In March the health system's security department started using better software for tracking physical and verbal confrontations, Mary Briggs, the system spokeswoman said. Since March through late June, 99 incidents have been logged at the system's four emergency rooms treating adults.
"I think we see it on a daily basis but not always for the same reason," Goldner said. "I think it is something you always keep in the back of your mind and the (safety) of the department."
Drug seekers hoping to get pain drugs feel if they create a scene, the emergency room doctor may give the narcotics to get them out the door, he said.
When Florida created a prescription database as part of a crackdown on pill mills in 2010, the database became a resource to recognize drug seekers and enables the staff to have a conversation with these individuals about treatment, Goldner said. Some pill abusers simply leave and others will ask where to get help, he said.

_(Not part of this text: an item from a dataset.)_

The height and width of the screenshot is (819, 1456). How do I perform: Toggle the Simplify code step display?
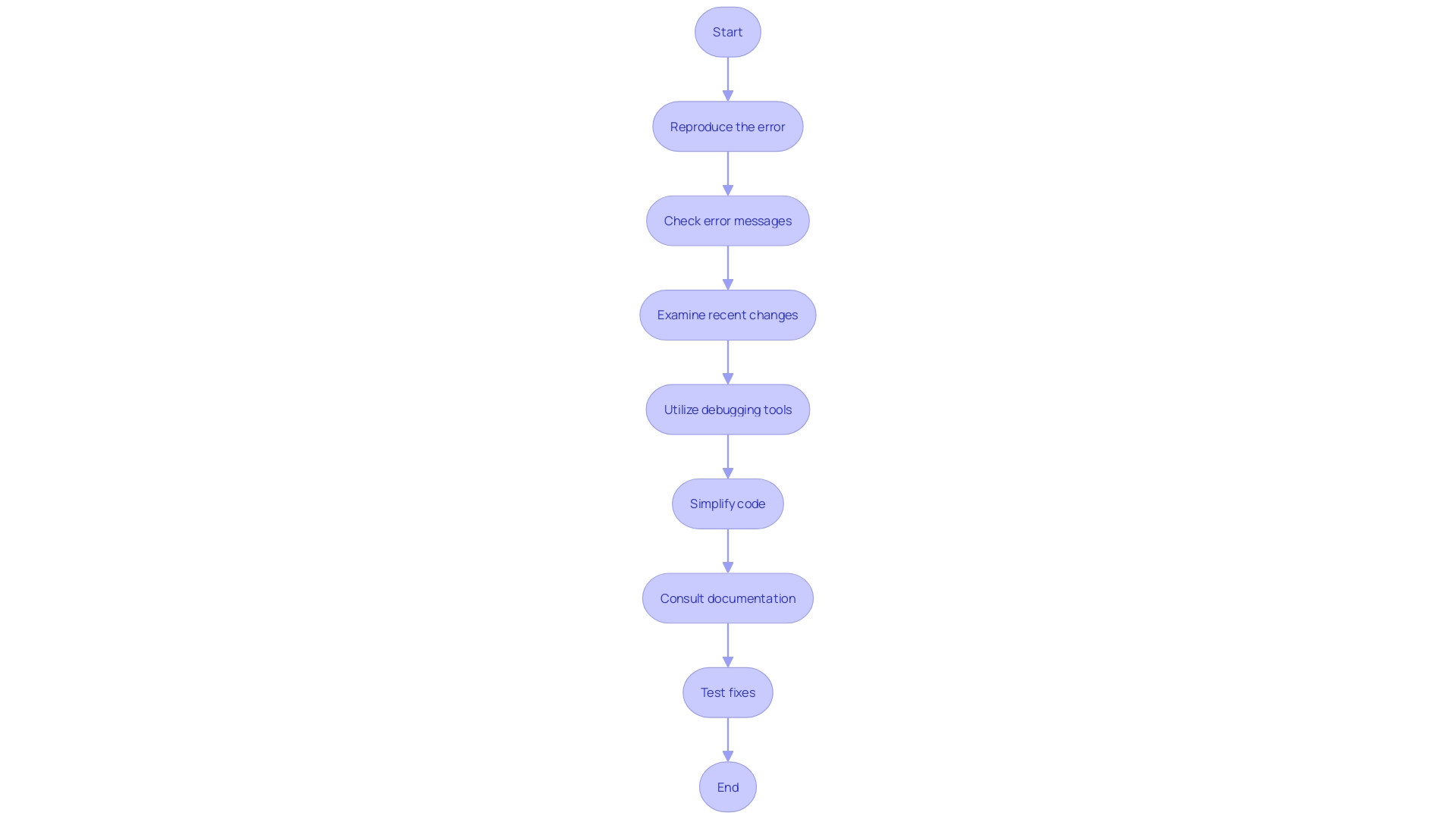(728, 504)
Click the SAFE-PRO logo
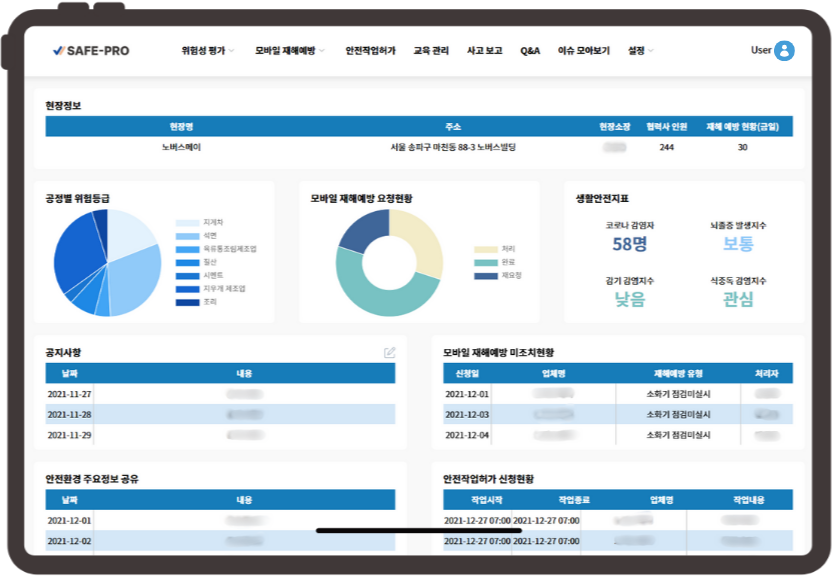This screenshot has width=832, height=576. (x=91, y=50)
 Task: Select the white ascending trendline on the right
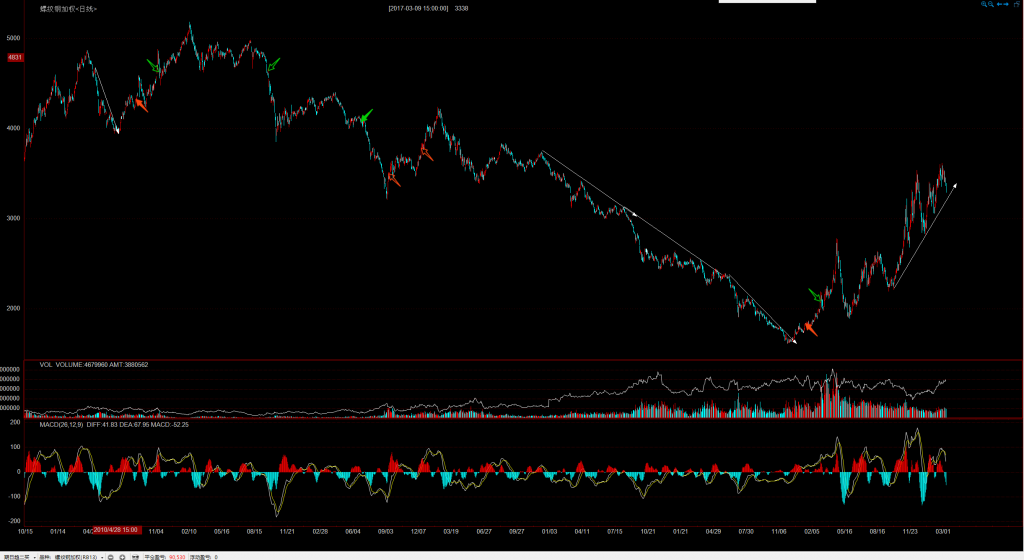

The pill mill crackdown likely means more drug seekers go to the emergency room due to reduced street availability of pills, and that situation runs head on to the drug database and doctors being able to identify drug seekers, Falk said. In turn, they get turned down and become angry.
The emergency nurses group has found 5 percent of prescriptions for narcotics are written by emergency room physicians, and there is a big push to not write them, Wolf said.
"It is usually the nurse who delivers the news 'You are not getting the prescription,' " she said. "This is worrisome; the nurses, they are in front of them."
At the NCH Healthcare System in Collier County, emergency rooms historically were not reporting physical or verbal confrontations with combative patients, said Betsy Novakovich, director of emergency services.
"We realize we were somewhat deficient in collecting that data," she said.
The data is collected now and helps with training staff hospitalwide how to recognize signs of potentially combative patients, said John Griffith, NCH director of security.
Still, the emergency room is not the place with the most combative patients; incidents are reported everywhere, and there is no pattern, Griffith said. Last year there were 221 calls for security combined at NCH's two hospitals.
When it comes to drug seekers, the emergency room department has to remember addiction is a disease, Novakovich said. On the issue of patient satisfaction surveys, some may be filled out by drug seekers, but anyone can fill out the forms.
"You want that patient to be safe and sometimes to be safe is not what they want," she said. "Physicians are in a tough spot making those decisions."